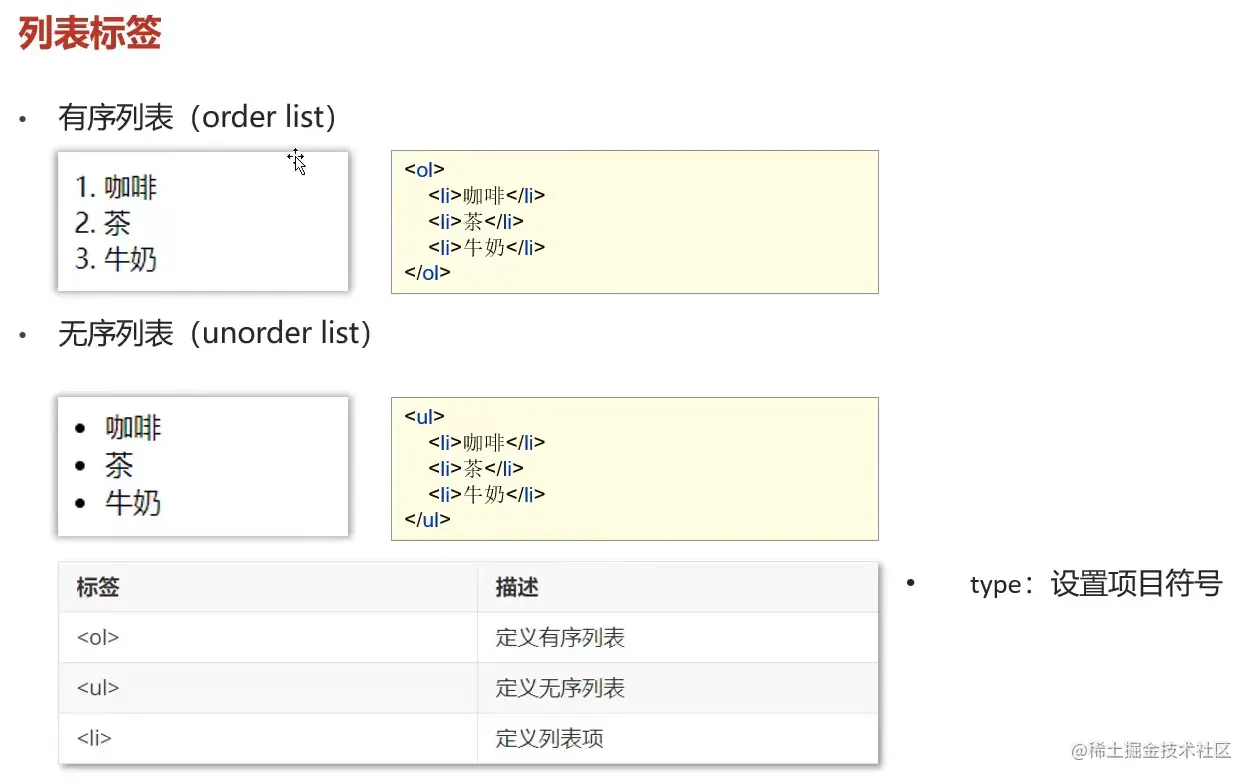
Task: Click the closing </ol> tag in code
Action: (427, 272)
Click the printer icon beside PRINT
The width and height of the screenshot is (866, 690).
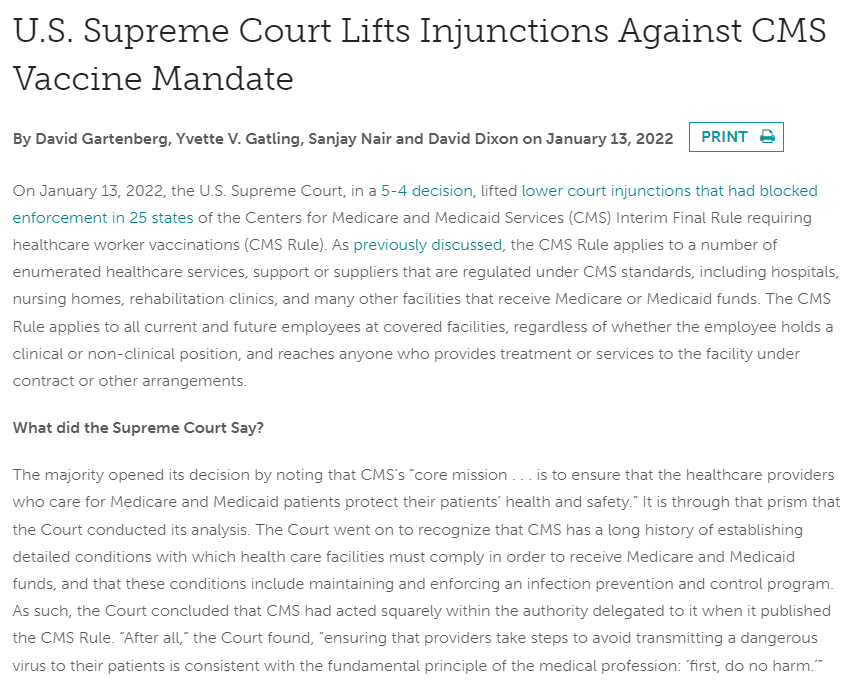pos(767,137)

* INSTRUCTIONS TO FOLLOW:
Could you retype every row above word for word, leaving out the pictures?

* THE SOLUTION:
Task: Click the closing </ol> tag in code
Action: (427, 272)
Click the printer icon beside PRINT
The width and height of the screenshot is (866, 690).
pos(767,137)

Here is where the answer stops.